In the vacuum packaging step 17, the meat pieces thus sterilized are packed into packaging bags, and air within the packaging bags is evacuated to form a vacuum therein.

In the quick-freezing step 18, the packaging bags with the meat pieces are placed in a freezer at a temperature lower than −30° C. to quick-freeze the meat pieces.

In the packaging and freezing step 19, the frozen meat pieces are packed in Styrofoam® containers and stored in a freezer.

For a meat piece of 200 g, the time required for performing step 11 through step 13 is about 60-80 minutes, the time required for performing step 14 through step 17 is about 30-40 minutes, and the time required for performing steps 18 and 19 is about 90-100 minutes, adding up to a total of at least 3 hours.

It is apparent from the foregoing that the conventional method of preserving fresh color of fish has several disadvantages:

1. Prolonged processing time affects freshness of fish meat: To allow the myoglobin in fish meat to sufficiently react with carbon monoxide, the color enhancing step 12 generally takes at least 40 minutes to complete. For bigger or thicker meat pieces, the time will be longer. Therefore, the disinfecting step 13 is necessary to kill the bacteria generated during the color enhancing step 12. In so doing, the texture of the fish meat is also affected adversely, thereby reducing freshness of the fish meat and increasing the likelihood of food poisoning.

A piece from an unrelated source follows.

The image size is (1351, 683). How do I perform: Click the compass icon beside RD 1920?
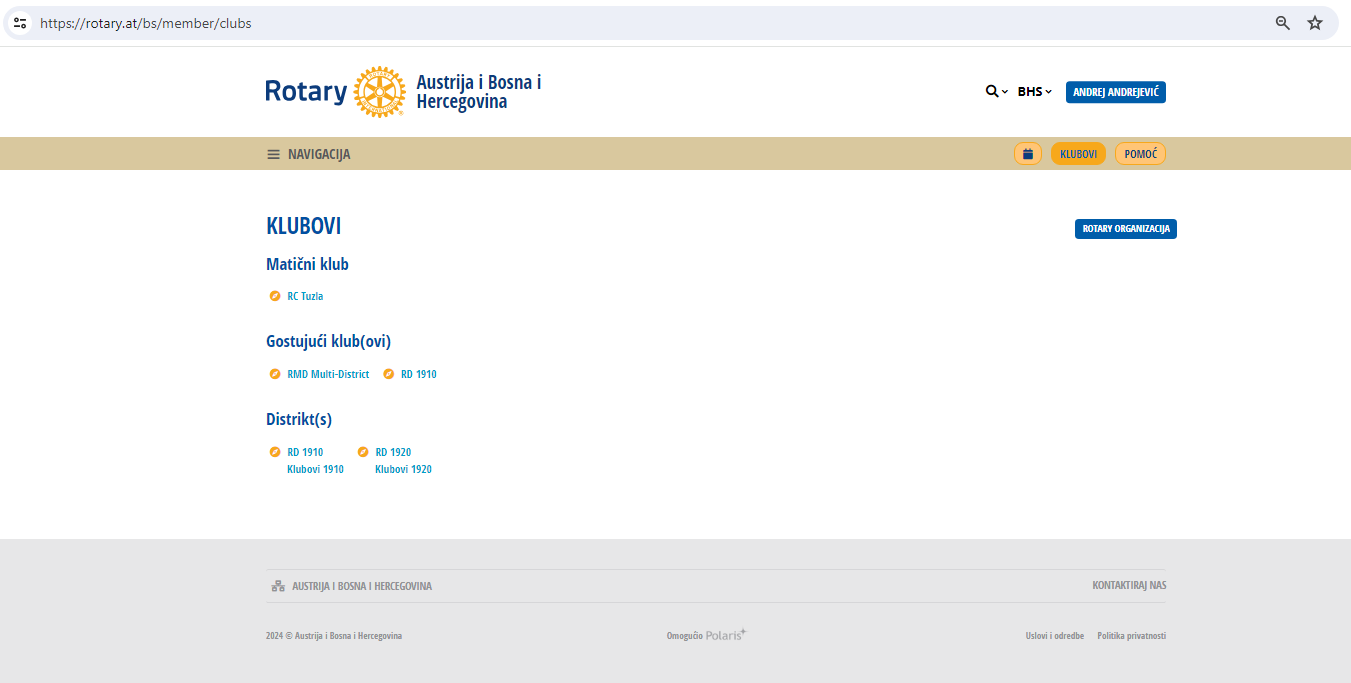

2. Potential health hazard: As the meat pieces show a bright pink or red color after being subjected to the carbon monoxide color enhancing treatment, the natural color of the fish meat is masked. Thus, consumers are unable to judge the freshness of the meat pieces by their appearance or color, and may unknowingly consume spoiled or toxic fish meat that threatens health.

3. Fish protein is likely to degrade, and bleeding is incomplete: As the live fish is instantly killed in the cutting step 11, the protein in the fish starts to degrade at the instant the fish is dead. Degraded protein generates toxic histamine that may endanger consumer's health when ingested. In addition, as the fish is instantly put to death and its nervous system virtually stops functioning, bleeding of the fish cannot be thoroughly done.

4. Packaged meat pieces tend to be compressed to result in impaired appearance: As the meat pieces are packaged in vacuum bags in the vacuum packaging step 17, the meat pieces may be compressed by the packaging bag so that residual blood in the capillaries on the surface of the meat pieces is forced out, which gradually becomes dark in color and mars the appearance of the packaged meat pieces.